Certains bassets et corniauds, se comportant comme des spaniels, sont, en effet, plus aptes que des chiens d'arrêt à permettre le tir de la caille aujourd’hui.

Un vieux chasseur, voisin de ce fameux plateau de Lannemezan, de renommée célèbre pour l'abondance des cailles, a cependant des chiens d'arrêt, sans doute parce que depuis toujours adaptés au pays, qui savent s'accommoder des mœurs nouvelles du gibier. Muni d'un grelot, le chien fonce au galop (bien que continental, et, au surplus, français) dans les millets, dont l'accès est interdit au chasseur, qui se poste en bordure ; bien qu'il soit capable de bloquer un perdreau en découvert, s'il tient, à très bonne distance, sans se laisser hypnotiser par les émanations directes, il approche la caille avec une prudence suffisante pour ne pas la mettre à l'essor ; puis, quand il la tient à sa merci, le chien se dresse sur ses pattes de derrière pour repérer son maître ; il tourne alors l'oiseau et le fait envoler sans autre protocole exactement dans la ligne de tir.
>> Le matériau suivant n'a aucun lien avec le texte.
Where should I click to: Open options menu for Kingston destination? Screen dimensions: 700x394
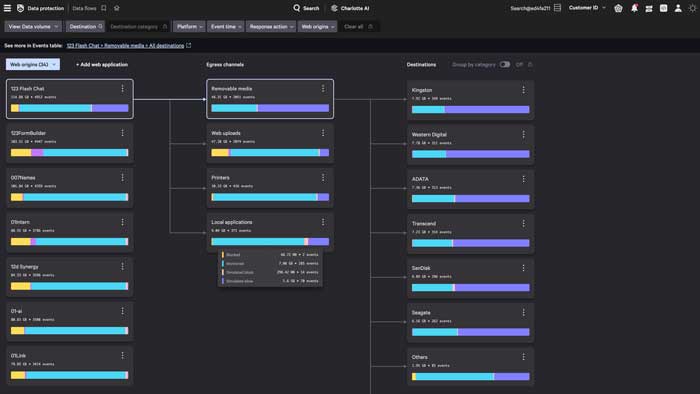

J'ai connu un setter anglais qui manœuvrait de même les bécasses, et, quelle que soit leur race, les spécialistes de la darne au long bec acquièrent assez souvent cette « intelligence meurtrière ».

C'est le chasseur susdit qui rencontra, il y a deux ans, un étranger muni d'un très bon chien plusieurs fois lauréat de field-trials.

— Il n'y a pas de cailles, dit l’étranger, les rares que l'on voit sont intirables. J'en ai tout juste tiré six en deux jours.

— Vous m'étonnez, répondit notre ami. J'en ai tué cent sept depuis le jour de l'ouverture.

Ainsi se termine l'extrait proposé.